───── EXCERPTED DATA

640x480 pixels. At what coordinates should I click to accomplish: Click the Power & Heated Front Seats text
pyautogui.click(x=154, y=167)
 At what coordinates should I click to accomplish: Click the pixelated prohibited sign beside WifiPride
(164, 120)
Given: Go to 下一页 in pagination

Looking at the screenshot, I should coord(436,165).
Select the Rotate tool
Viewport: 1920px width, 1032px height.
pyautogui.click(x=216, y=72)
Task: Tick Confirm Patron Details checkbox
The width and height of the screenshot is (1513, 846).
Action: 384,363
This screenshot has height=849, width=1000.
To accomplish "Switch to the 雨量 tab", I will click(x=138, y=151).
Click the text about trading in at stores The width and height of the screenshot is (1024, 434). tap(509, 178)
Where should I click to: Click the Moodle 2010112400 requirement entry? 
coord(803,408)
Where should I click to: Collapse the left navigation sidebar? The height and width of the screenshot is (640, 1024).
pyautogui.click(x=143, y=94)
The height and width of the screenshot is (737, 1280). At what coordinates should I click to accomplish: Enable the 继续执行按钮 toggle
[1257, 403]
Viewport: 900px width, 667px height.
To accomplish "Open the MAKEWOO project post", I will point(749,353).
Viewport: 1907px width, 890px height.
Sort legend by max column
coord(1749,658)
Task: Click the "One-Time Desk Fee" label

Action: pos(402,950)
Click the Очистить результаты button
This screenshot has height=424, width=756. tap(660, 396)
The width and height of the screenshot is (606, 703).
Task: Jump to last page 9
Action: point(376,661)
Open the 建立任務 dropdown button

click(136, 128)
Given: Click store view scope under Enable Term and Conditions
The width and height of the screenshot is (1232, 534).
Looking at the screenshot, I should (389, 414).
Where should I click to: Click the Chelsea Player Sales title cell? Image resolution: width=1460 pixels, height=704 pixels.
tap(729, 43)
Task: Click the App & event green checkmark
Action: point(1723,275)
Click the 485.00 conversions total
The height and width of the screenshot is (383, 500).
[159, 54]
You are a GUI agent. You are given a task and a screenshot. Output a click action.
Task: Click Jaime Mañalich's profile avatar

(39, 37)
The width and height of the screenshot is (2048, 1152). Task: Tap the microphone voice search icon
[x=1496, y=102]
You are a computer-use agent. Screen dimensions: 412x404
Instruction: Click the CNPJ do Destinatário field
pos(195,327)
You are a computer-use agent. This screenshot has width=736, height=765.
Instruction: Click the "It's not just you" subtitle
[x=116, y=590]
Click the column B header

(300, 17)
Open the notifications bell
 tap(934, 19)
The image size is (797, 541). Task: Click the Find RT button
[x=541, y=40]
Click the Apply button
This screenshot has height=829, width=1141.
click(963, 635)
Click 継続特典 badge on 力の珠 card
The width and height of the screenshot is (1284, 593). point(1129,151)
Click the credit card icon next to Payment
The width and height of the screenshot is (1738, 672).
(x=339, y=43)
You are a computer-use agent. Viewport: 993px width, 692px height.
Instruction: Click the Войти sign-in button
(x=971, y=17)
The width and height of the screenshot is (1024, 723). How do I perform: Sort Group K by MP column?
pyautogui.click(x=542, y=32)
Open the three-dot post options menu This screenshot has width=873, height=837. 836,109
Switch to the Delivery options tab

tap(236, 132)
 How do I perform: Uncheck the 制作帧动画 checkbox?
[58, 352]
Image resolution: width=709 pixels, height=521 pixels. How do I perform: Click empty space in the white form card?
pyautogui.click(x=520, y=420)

──────────

WHAT THE TASK ASKS
Whenever a line of the listing contains the word "will", it counts; say the total only.

TASK RESULT
2